:: Stored records ::
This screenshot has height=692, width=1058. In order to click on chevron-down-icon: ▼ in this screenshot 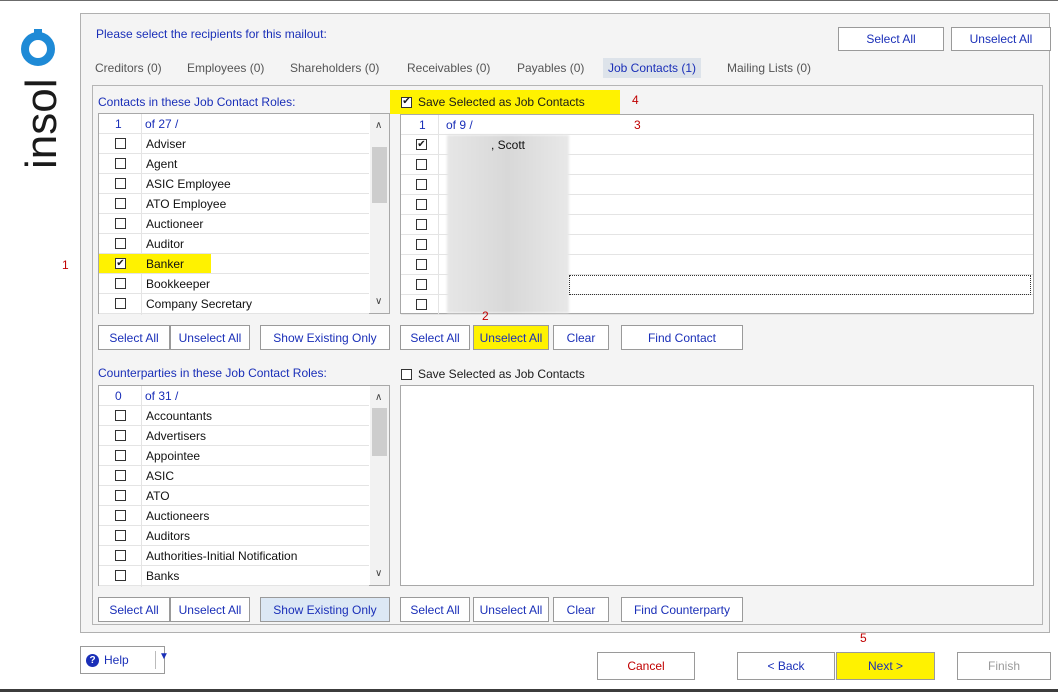, I will do `click(164, 656)`.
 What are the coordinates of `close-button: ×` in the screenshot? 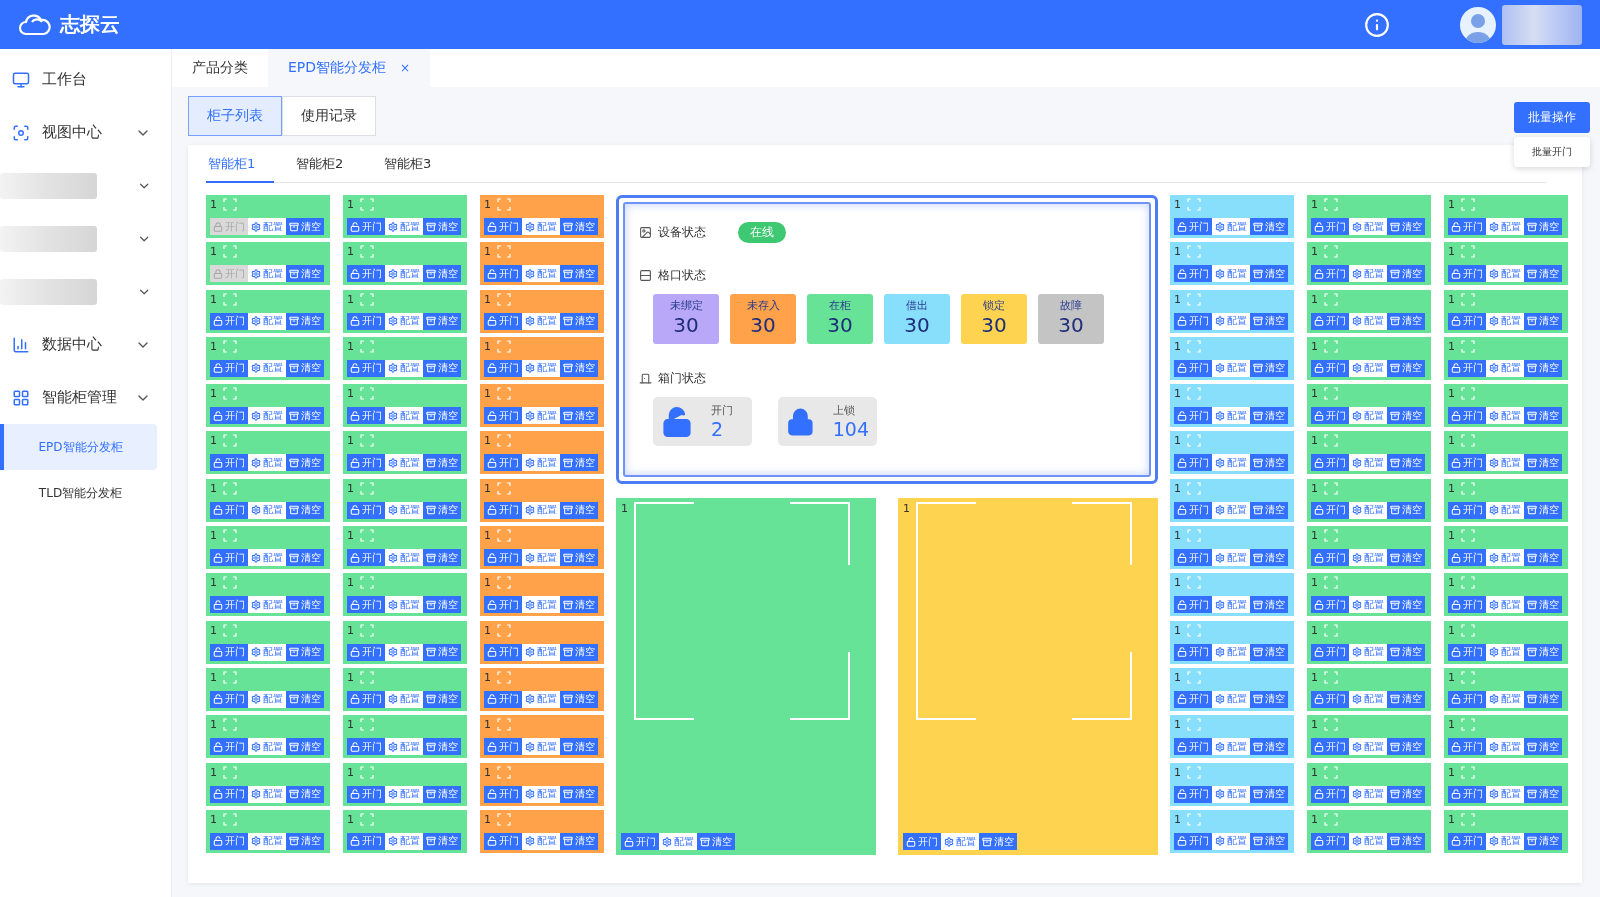 It's located at (406, 68).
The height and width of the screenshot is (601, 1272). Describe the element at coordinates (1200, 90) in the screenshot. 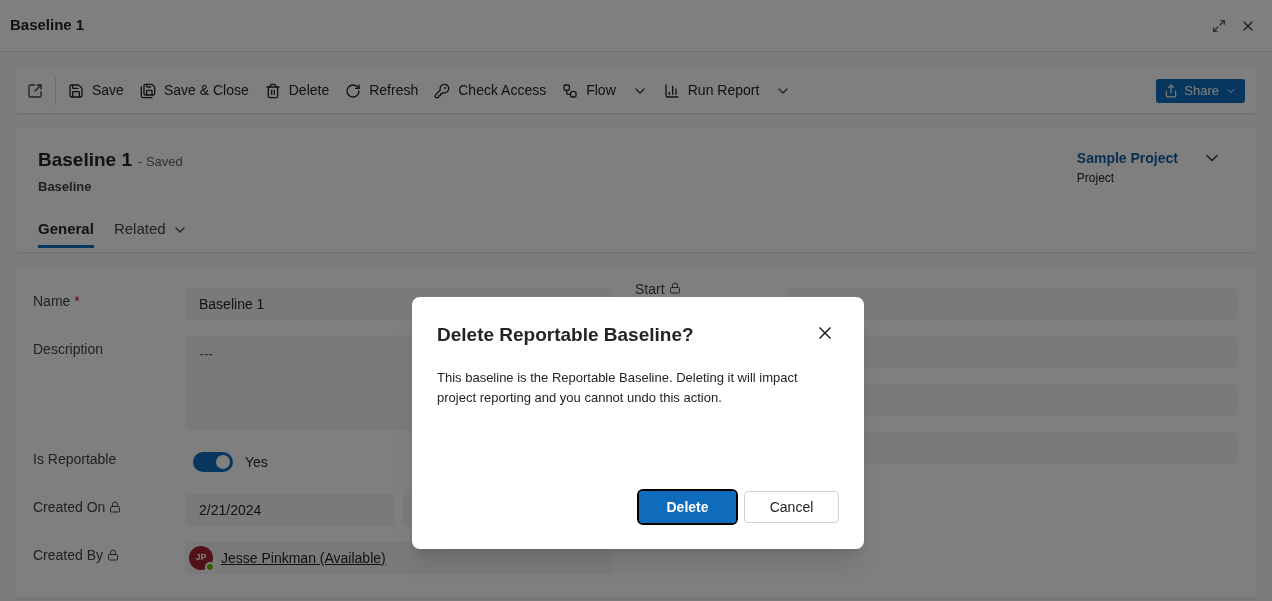

I see `share-button: Share` at that location.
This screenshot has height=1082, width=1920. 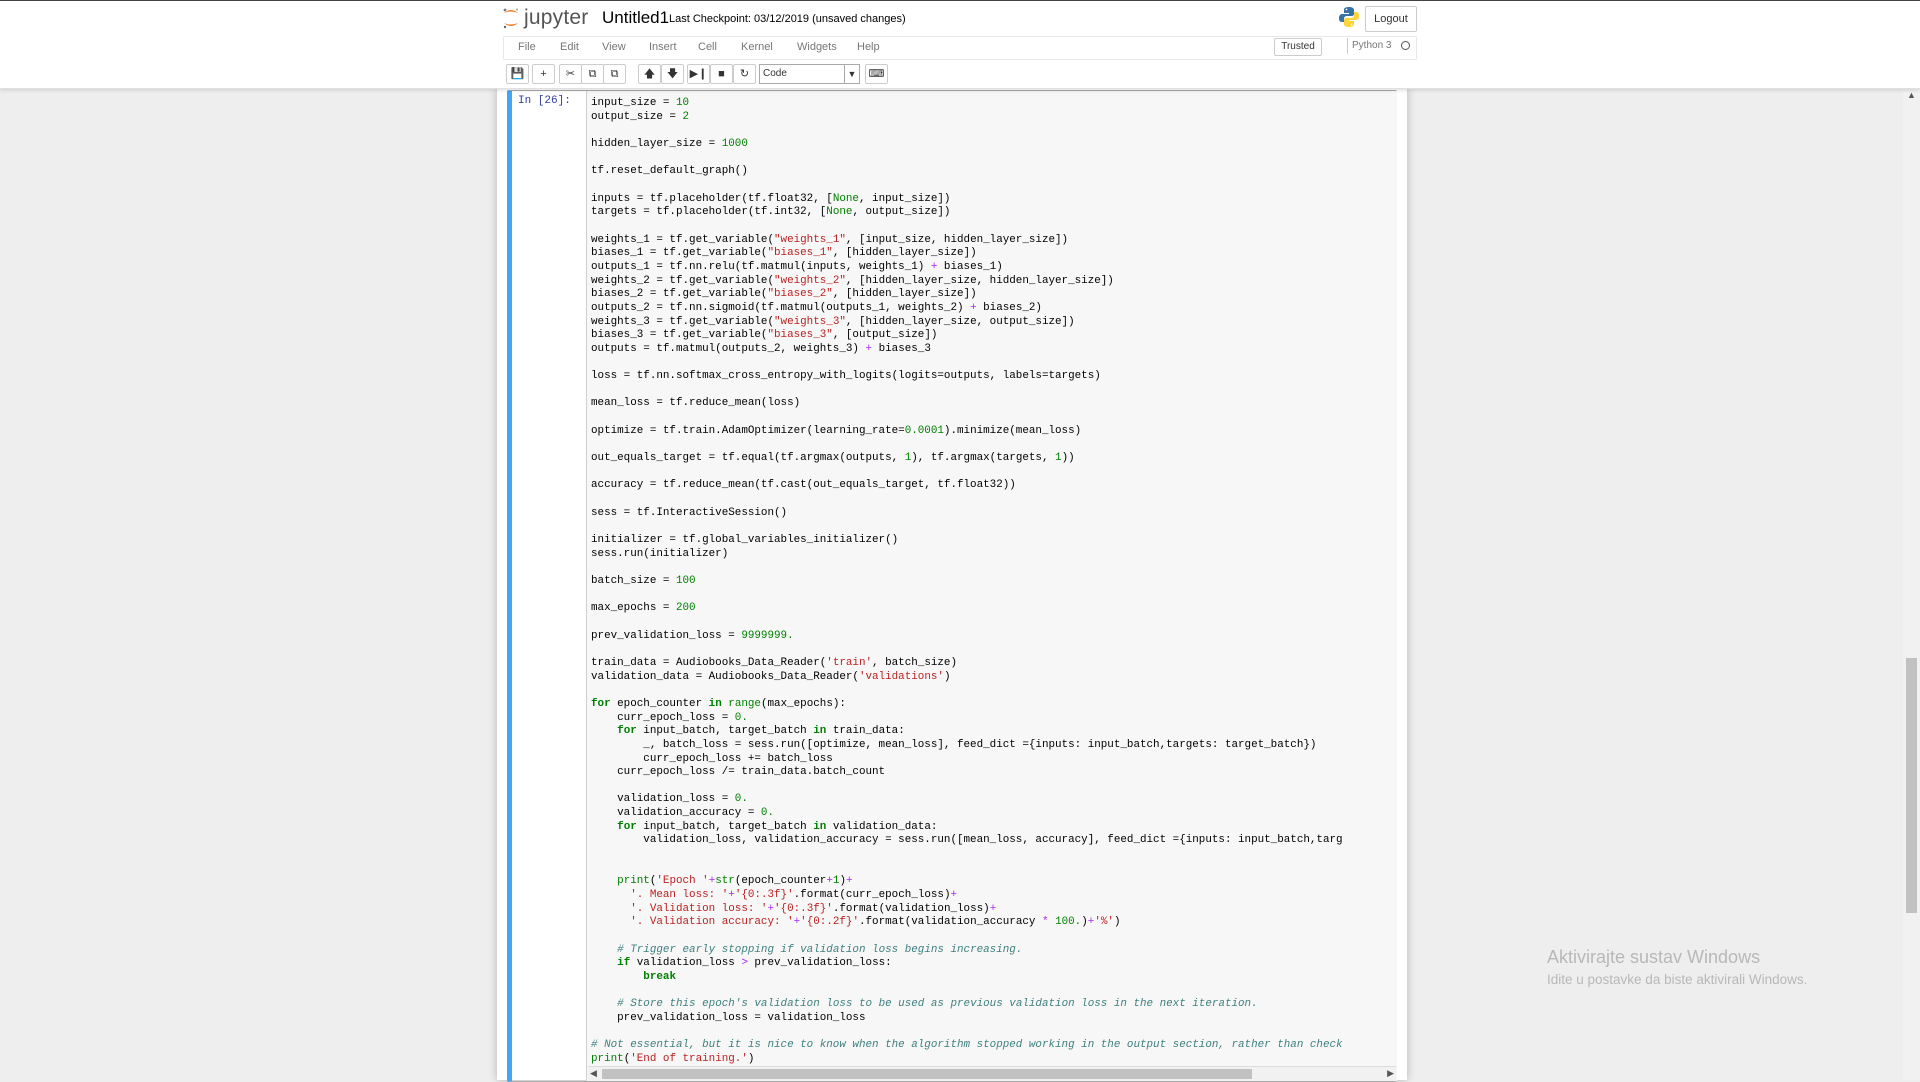 What do you see at coordinates (1349, 20) in the screenshot?
I see `python-logo-icon` at bounding box center [1349, 20].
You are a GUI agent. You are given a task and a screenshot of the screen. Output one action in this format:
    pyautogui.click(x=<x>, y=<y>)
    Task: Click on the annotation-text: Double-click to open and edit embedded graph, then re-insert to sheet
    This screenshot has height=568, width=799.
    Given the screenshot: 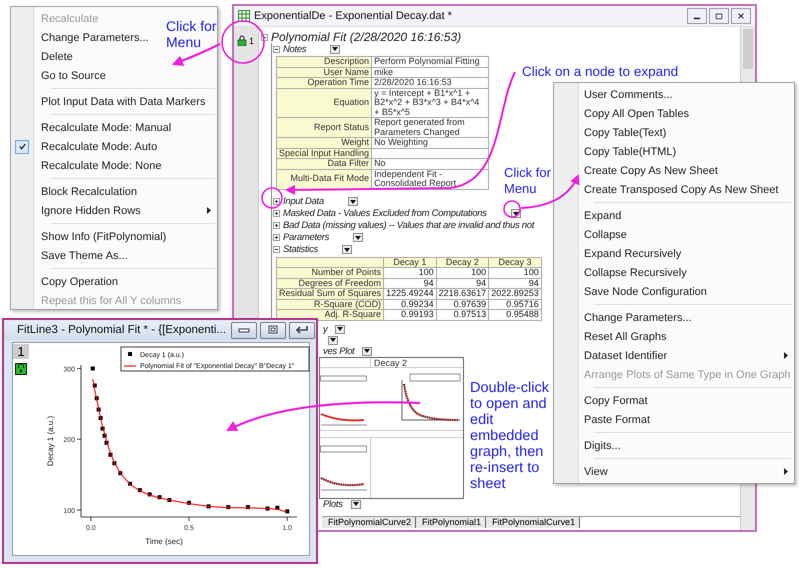 What is the action you would take?
    pyautogui.click(x=510, y=436)
    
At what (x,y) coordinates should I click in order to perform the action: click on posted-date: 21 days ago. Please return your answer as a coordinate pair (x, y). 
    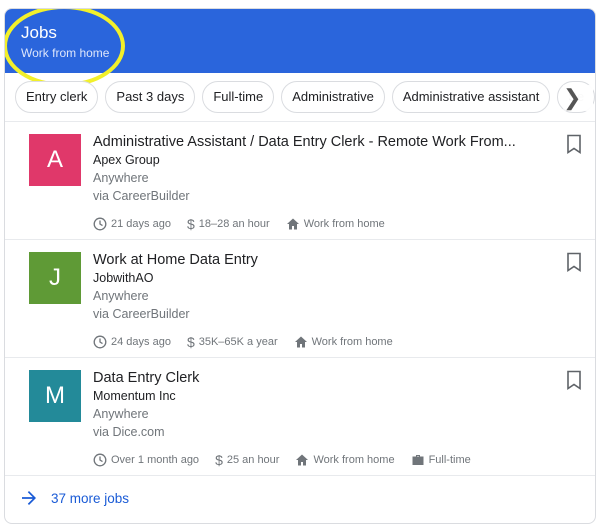
    Looking at the image, I should click on (141, 224).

:: What you need to do ::
Pull out every line in the entries above that contains the word "should".

:: Solution to this problem ::
At what (x,y) coordinates should I click in order to perform the action: click on posted-date: 21 days ago. Please return your answer as a coordinate pair (x, y). 
    Looking at the image, I should click on (141, 224).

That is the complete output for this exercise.